-- START SELECTED EXCERPT --

View Children vs Content Children
View Children |
Content Children |
The Children or child element located within the HTML template of a component is normally known as View Children. |
The elements that are used between the opening and closing tags of the parent element of a given component are known as Content Children. |
We should use @ViewChildren when we want to add the element that we are trying to use directly to the component itself. |
We can use Content Children to obtain the reference to the content that has been projected within the component using |
Demo 1. ViewEncapsulation.None
In this demo, we first created one child component and used it in the root component as a nested component. Initially, we do not provide any options related to the view of encapsulation. So, at first it's basically a simple parent-child relationship-based component. Also, in the root component, we used some custom stylesheet-related files to apply some CSS-based styles.
app.component.ts
import { Component } from '@angular/core';
@Component({
selector: 'app-root',
templateUrl: './app.component.html',
styleUrls: ['./custom.css']
})
export class AppComponent {
private message: string = 'Welcome to Angular 8';
constructor() {
}
}
app.component.html
<h2>Demostration of View Encapsulation</h2>
<div>
<h1>{{message}}</h1>
</div>
<child></child>
custom.css
h1 {
color: red;
font-weight: bold;
font-size: 30px;
text-align: center;
text-transform: uppercase;
}
h2, h3 {
color: blue;
font-size: 20px;
}
child.component.ts
import { Component } from '@angular/core';
@Component({
selector: 'child',
templateUrl: 'child.component.html'
})
export class ChildComponent {
public title: string = 'This is a Child Component';
}
child.component.html
<div>
<h1>{{title}}</h1>
</div>
Now if we check the result in the browser, the output will be like this.
So, as per the output, it is clear that since we have used the styles in the root component, it will apply the styles against the <h1> tag. It is not applied in the child component because we didn’t use the style in that component. Now, in the root component, we just enabled the view encapsulation mode as below.
import { Component, ViewEncapsulation } from '@angular/core';
@Component({
selector: 'app-root',
templateUrl: './app.component.html',
styleUrls: ['./custom.css'],
encapsulation: ViewEncapsulation.None
})

-- END SELECTED EXCERPT --

▶ **GIVEN PROBLEM 1**: Repeat the rows word for word, from the line holding "Image resolution: width=1280" through the end of the rows, including both ends.

-- START TASK INPUT --

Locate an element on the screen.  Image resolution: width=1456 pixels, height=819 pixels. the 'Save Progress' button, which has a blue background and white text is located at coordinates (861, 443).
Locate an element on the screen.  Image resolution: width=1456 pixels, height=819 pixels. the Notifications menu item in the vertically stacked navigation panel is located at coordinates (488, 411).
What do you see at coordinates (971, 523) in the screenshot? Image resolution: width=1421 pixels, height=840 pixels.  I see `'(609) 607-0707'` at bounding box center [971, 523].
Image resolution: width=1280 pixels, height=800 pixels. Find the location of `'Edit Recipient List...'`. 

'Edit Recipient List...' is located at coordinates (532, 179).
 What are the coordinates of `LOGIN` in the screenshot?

-- END TASK INPUT --

▶ **GIVEN PROBLEM 2**: Reproduce the passage on Angular view encapsulation word for word, from "So, as per the" through "mode as below.", inclusive.

▶ **RIGHT ANSWER 1**:
Image resolution: width=1280 pixels, height=800 pixels. Find the location of `'Edit Recipient List...'`. 

'Edit Recipient List...' is located at coordinates (532, 179).
 What are the coordinates of `LOGIN` in the screenshot?

▶ **RIGHT ANSWER 2**:
So, as per the output, it is clear that since we have used the styles in the root component, it will apply the styles against the <h1> tag. It is not applied in the child component because we didn’t use the style in that component. Now, in the root component, we just enabled the view encapsulation mode as below.